Pasé aquella noche en la espantosa ambigüedad de no saber qué deseaba con más fuerza: si mantener aquel sufrimiento descabellado o terminar de una buena vez. No soportaba el ruido ronco de la respiración cada vez más forzada. Me daba una pena tremenda ver el esfuerzo que el pobre hacía para que un poco de aire le entrara en los pulmones. Me limité a acariciarlo y a decirle que iba a estar bien, que pronto iba a estar bien. Tardé mucho en aceptar que aquella situación podía extenderse por semanas, quizá meses. Sancho había entrado en un estado de meseta, sin avances ni retrocesos, una planta humana muriéndose de a gotas. Una tarde, mientras la enfermera lo higienizaba, en una de las vueltas se produjo un silencio súbito, el peor de los silencios. Cerré los ojos sin animarme a mirarlo. Me vino sueño, todo el cansancio acumulado; sentí una paz extraña. A los pocos segundos volvió el sonido ronco de la respiración desesperada.

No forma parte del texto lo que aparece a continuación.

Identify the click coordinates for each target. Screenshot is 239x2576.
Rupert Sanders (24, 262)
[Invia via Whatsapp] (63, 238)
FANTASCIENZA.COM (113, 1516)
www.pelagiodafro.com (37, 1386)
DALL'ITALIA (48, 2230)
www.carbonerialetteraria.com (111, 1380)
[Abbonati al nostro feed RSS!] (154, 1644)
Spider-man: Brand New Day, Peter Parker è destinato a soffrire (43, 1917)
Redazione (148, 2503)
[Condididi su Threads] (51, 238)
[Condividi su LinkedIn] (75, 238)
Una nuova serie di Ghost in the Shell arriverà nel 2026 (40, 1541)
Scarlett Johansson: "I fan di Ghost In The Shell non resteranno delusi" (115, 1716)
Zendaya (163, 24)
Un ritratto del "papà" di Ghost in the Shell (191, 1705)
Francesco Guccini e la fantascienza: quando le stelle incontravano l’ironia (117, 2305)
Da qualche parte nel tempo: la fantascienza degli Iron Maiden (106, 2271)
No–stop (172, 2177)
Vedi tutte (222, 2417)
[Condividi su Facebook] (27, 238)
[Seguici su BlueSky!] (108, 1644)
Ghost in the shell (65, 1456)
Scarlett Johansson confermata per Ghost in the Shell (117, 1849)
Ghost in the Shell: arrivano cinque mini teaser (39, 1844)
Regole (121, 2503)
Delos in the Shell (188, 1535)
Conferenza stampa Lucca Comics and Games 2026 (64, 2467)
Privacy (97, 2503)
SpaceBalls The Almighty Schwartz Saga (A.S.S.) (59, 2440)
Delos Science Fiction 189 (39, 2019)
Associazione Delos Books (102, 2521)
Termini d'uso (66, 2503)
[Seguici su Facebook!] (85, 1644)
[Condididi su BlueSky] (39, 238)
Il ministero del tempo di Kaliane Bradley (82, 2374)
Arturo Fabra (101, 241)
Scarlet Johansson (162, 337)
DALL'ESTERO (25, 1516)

Caí en la cuenta de que la situación estaba más allá de mis buenas intenciones. Aquel instante de paz confirmaba lo que mi lado bueno no quería dejar salir, esa miseria que todos llevamos dentro, desde donde nace el egoísmo. Estaba ahí por amor, pero no olvidaba el resto de mi vida, los proyectos que estaban marchitándose en aquella habitación pestilente. Esa parte de esperanza pugnaba por salir. Sabía que no había el menor sentido en sacrificarme de aquel modo tan absoluto. Mi parte práctica fue más fuerte esa vez. Decidí que las gemelas tenían que enterarse. Intenté primero al viejo número, pero nadie contestó. Entonces pensé en las páginas amarillas de la guía. La fama de Maciel ya había llegado a mis oídos. No me equivoqué; su número estaba en la sección Decoradores. Pedí a la contadora que llamara desde el estudio. No dio demasiados detalles. Conmigo sentada al lado, dictándole letra en un susurro y respondiendo a la vez las preguntas de Maciel, la pobre salió bastante bien del paso.

Esa misma tarde, trasladé mis cosas a lo de Felipe. Me recibió sin la menor emoción, como si hubiera estado esperándome desde siempre.